Pero el ánimo varía. Hay temores y esperanzas.

Los primeros:

Los gobernadores viven en zozobra porque no hay una guardia formal para Andrés Manuel López Obrador, a pesar de su creciente y poderosa ayudantía encomendada a Daniel Asaf Manjarrez.

Esto los obliga a dedicar un número significativo, para ellos infinito, de su escuálida fuerza a fin de evitar riesgos tanto del tabasqueño como de los miembros de su gabinete y demás acompañantes. Una tarea infinita. Pero hay otro tema pendiente: El presupuesto no les alcanza.

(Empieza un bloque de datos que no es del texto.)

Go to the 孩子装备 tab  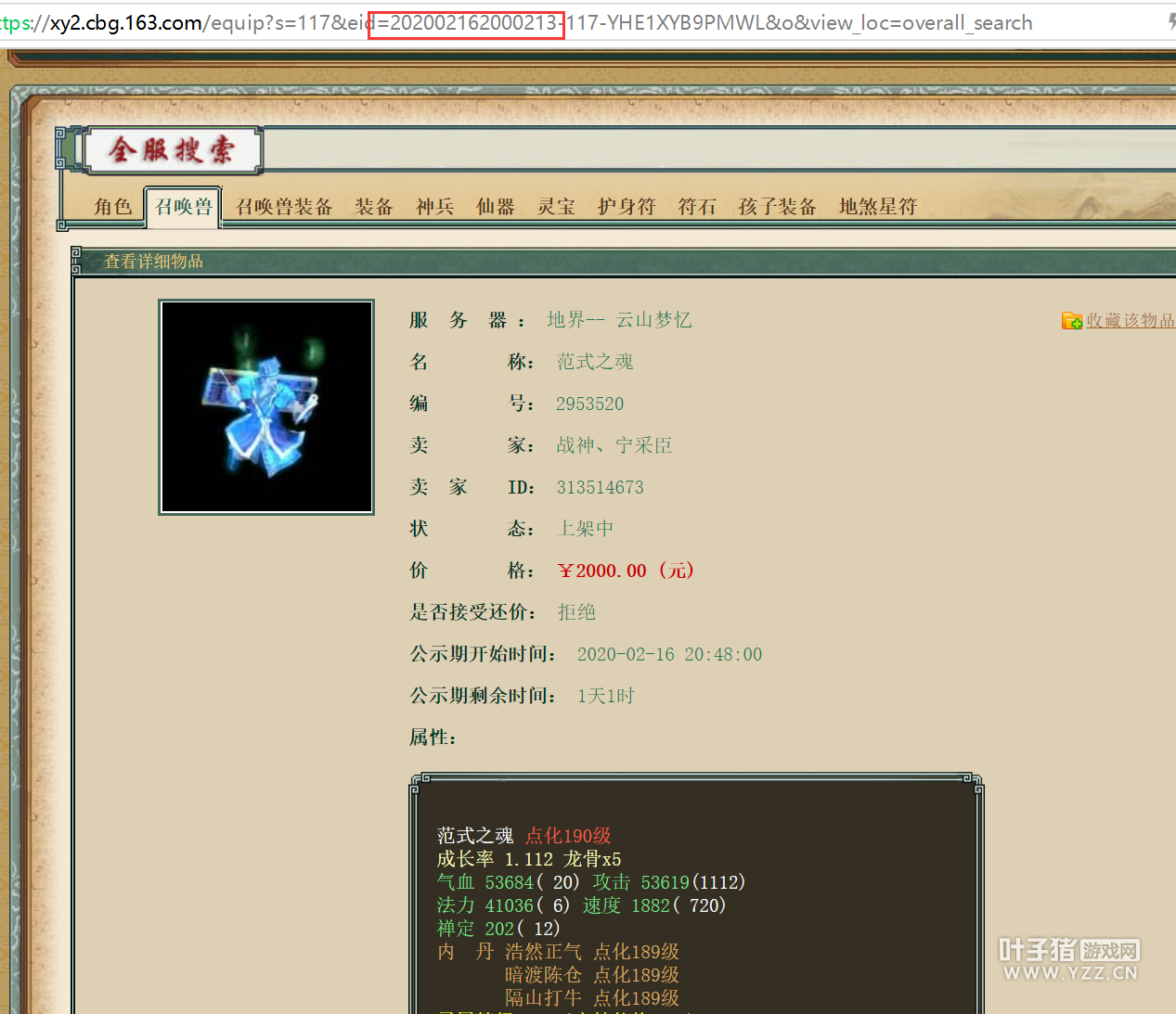[777, 207]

Además de la burocracia existente en cada entidad, deben contratar personal auxiliar para vigilancia y logística, amén de alquilar otros artículos necesarios: hospedaje, tablas para estrados, lonas, sillas, vallas metálicas… y quién controle a las masas.

EL RITUAL DE LOS ABUCHEOS

No siempre quedan bien. Aquí viene la parte política.

Está visto: las concurrencias la organizan representantes del gobierno federal o del Movimiento de Regeneración Nacional (Morena) y acuden a dos cosas: A echar porras al visitante. Y a abuchear al gobernador. Esta maldición es organizada para opositores -gobernadores panistas, priístas, el perredista y el emecista-, pero a veces no se salvan los malos mandatarios de Morena, como es el caso de Rutilio Escandón en Chiapas.

Es ya un ritual, como denunciaron el priísta de Colima José Ignacio Peralta o el priísta de Durango José Rosas Aispuro, ante el silencio cómplice de las autoridades federales y la negativa insustancial de Morena.

Algunos gobernadores han tomado decisiones.

Ninguno se opone a pagar las giras presidenciales aunque sus escuálidas finanzas los comprometan, porque aprovechan la presencia de Andrés Manuel López Obrador para proponerle proyectos a fin de recibir apoyo financiero.

LA CNDH Y GONZÁLEZ PÉREZ

El asedio a los órganos autónomos va en ascenso.

Ya sabemos la censura presidencial al Coneval enunciado de su casi segura desaparición.

En lista de espera está el Instituto Nacional de Transparencia, Acceso a la Información y Protección de Datos Personales (Inai), otro organismo costoso y sin beneficio a los ojos superiores.

Y en tercer en la lista fatal aparece la Comisión Nacional de Derechos Humanos (CNDH), a cargo de Luis Raúl González Pérez.